Nell’avvicinarsi del Natale mi immagino di vedere venire in confessionale Babbo Natale. Il vecchio dai folti capelli bianchi candidi come la lunga barba, comincia a parlare con la sua voce calda come il rosso sangue del suo vestito. Mi confida che più che peccati vuole confessare una amarezza interiore, giustificandosi che anziano, appesantito e con tutto il lavoro che deve fare per i bambini non può che essere contagiato dal bene che vede luccicare nei loro occhi. Mi verrebbe da rispondergli: «Oh oh ooooh».
Ciò che gli genera malessere è che gli è stata scippata l’identità.
Che peccato! Comincia così a raccontarmi la sua storia. Mi dice che si chiama Nicola ed è originario della Turchia. Scopro, inaspettatamente, che era un collega prete, anzi addirittura Vescovo di Myra (che oggi si chiama Demre, nella regione di Antalya, sulla costa meridionale). Era un pezzo grosso, tanto che nel 325 fu addirittura a Nicea tra i partecipanti al primo Concilio della storia. Un giorno venne a sapere che un padre, caduto in fallimento, maltrattava le tre figlie e voleva farle prostituire per pagare i suoi debiti. Nel nascondiglio, di notte, andò a bussare all’abbaino della soffitta dove dormivano le ragazze, lasciando per loro un sacchetto di monete d’oro sul davanzale, perché potessero costruirsi una vita liberata, realizzata, amata, avendo il necessario per scappare dalle vessazioni, potersi sposare e recuperare dignità. Nicola aveva trasformato in gesto di aiuto le offerte della sua comunità che era in preghiera nell’attesa della nascita di Gesù. Per questo suo grande cuore fu ritenuto santo, «San Nicolaus». Tempo dopo però cominciarono problemi di identità tanto da incolparsi e domandarsi se fosse caduto in un serio peccato da confessare: quello di non avere difeso la sua verità adeguando i pensieri alle comodità e facendosi contagiare il cuore dalla tentazione golosa dell’apprezzamento a tutti i costi. «Cosa è successo?». La mia curiosità ribolle. Nel 1800 una poesia di Clement Clarke Moore lo aveva reso famoso, ma tutta l’attenzione era stata dirottata sul gesto di generosità e non sulle intenzioni che lo avevano mosso. La dimostrazione era che il suo nome da Vescovo era stato cambiato in quello di un personaggio anonimo più avvolto dalla magia: «Santa Claus». Il suo essere cristiano (o addirittura consacrato) era diventato secondario, anzi inutile nel racconto. Allo stesso modo il piccolo prezioso cartoccio, frutto di sacrifici illuminati dalla fede e gesto di salvezza e di redenzione, era stato trasformato in un sacco pieno di regali per tutti, decisamente più luccicanti e meno impegnativi, disinnescando ogni rischio di smuovere le coscienze.
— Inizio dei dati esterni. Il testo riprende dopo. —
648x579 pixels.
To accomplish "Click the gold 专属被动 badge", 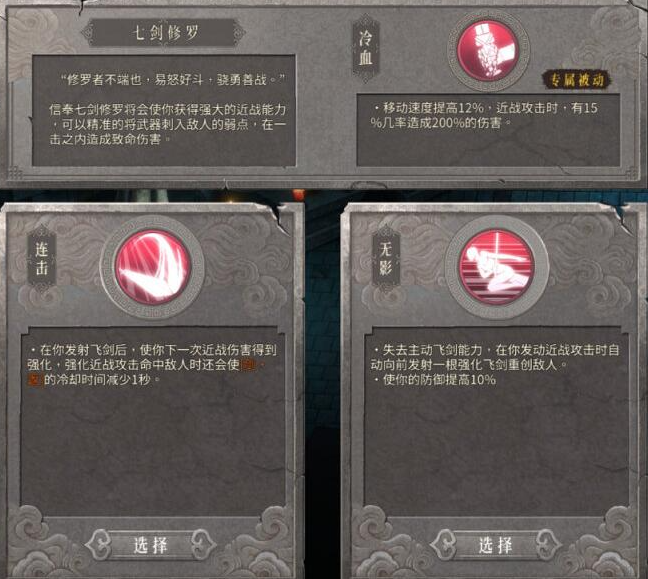I will pos(577,80).
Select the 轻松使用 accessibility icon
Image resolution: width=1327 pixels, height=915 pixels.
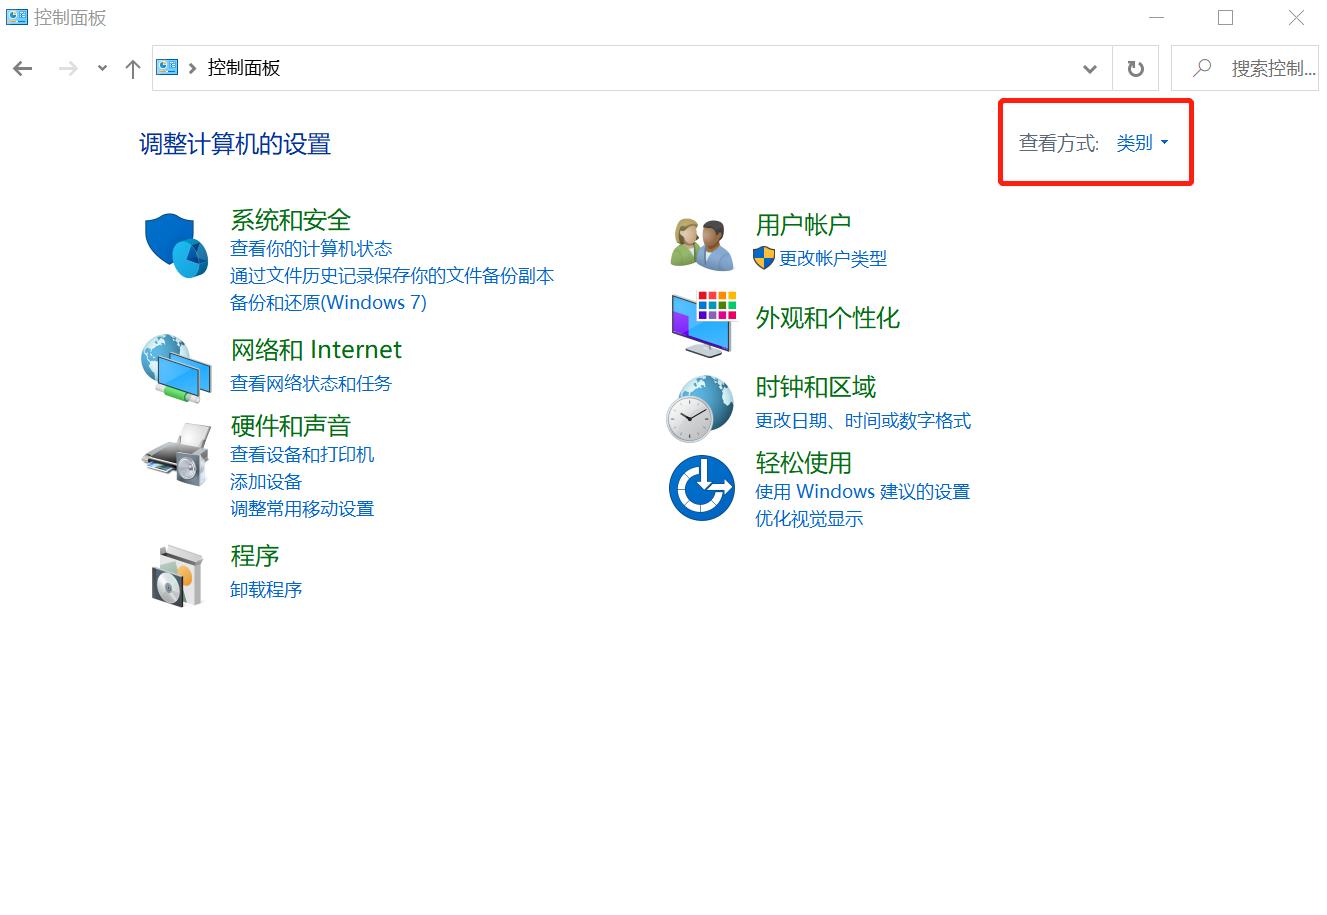pyautogui.click(x=701, y=488)

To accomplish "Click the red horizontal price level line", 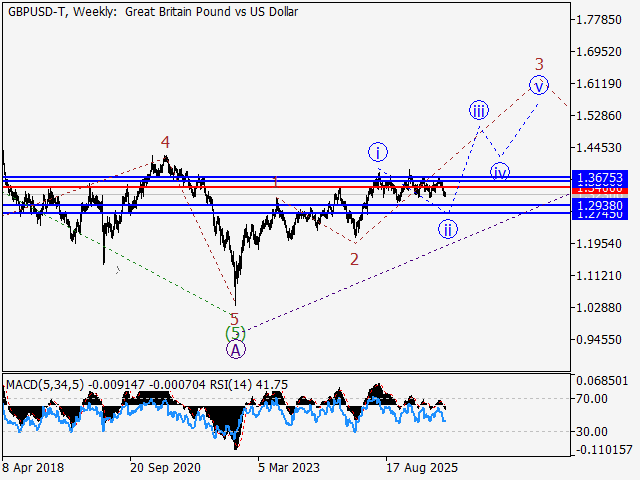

Non finisce qui.
Nel 1931 la sua immagine (e non più i suoi valori) fu ritenuta simpaticamente intrigante da Coca Cola per raggiungere tutte le case e i gusti delle persone. Su qualcosina però c’era da lavorare.
Il mantello di velluto rosso del Vescovo (che richiama quello con cui è stato avvolto Gesù nella passione) era scomodo e anacronistico, quindi fu accorciato in giacca, decisamente più trendy. Il cappello a punta (la mitria) venne rammollito e ci fu attaccato un divertente pon pon. Infine al posto della veste erano sicuramente più comodi i pantaloni. Restava il gesto del dono, restava un «sacco» di generosità, ma che lo avesse ispirato la nascita di Cristo non c’era traccia. Che peccato! Insieme al Vescovo San Nicola - o a Babbo Natale che dir si voglia - mi viene da considerare come il Natale sia stato scippato a Gesù! Si fanno gli auguri a tutti, attenti a non dimenticare nessuno, eppure il compleanno è il suo e di lui nemmeno ci si ricorda. Chi fa gli auguri a lui? La festa è la sua e nemmeno lo invitiamo. Al massimo passiamo alla svelta da casa sua (in chiesa) per un saluto. Caro Gesù, non c’è posto per te, il mondo è freddo, buio, disordinato. Mi sembra che nei comportamenti assomigliamo di più agli animali che agli angeli. La realtà è una stalla, insomma, e per di più a volte puzza.
I rapporti sono gelidi. Le prospettive sono buie, si cammina nella notte. Ma, a pensarci bene, è esattamente come a Betlemme: la stalla, la puzza, gli animali, il buio, il freddo.
Proprio come il mio amico Nicola mi ha insegnato. Auguri buon Natale!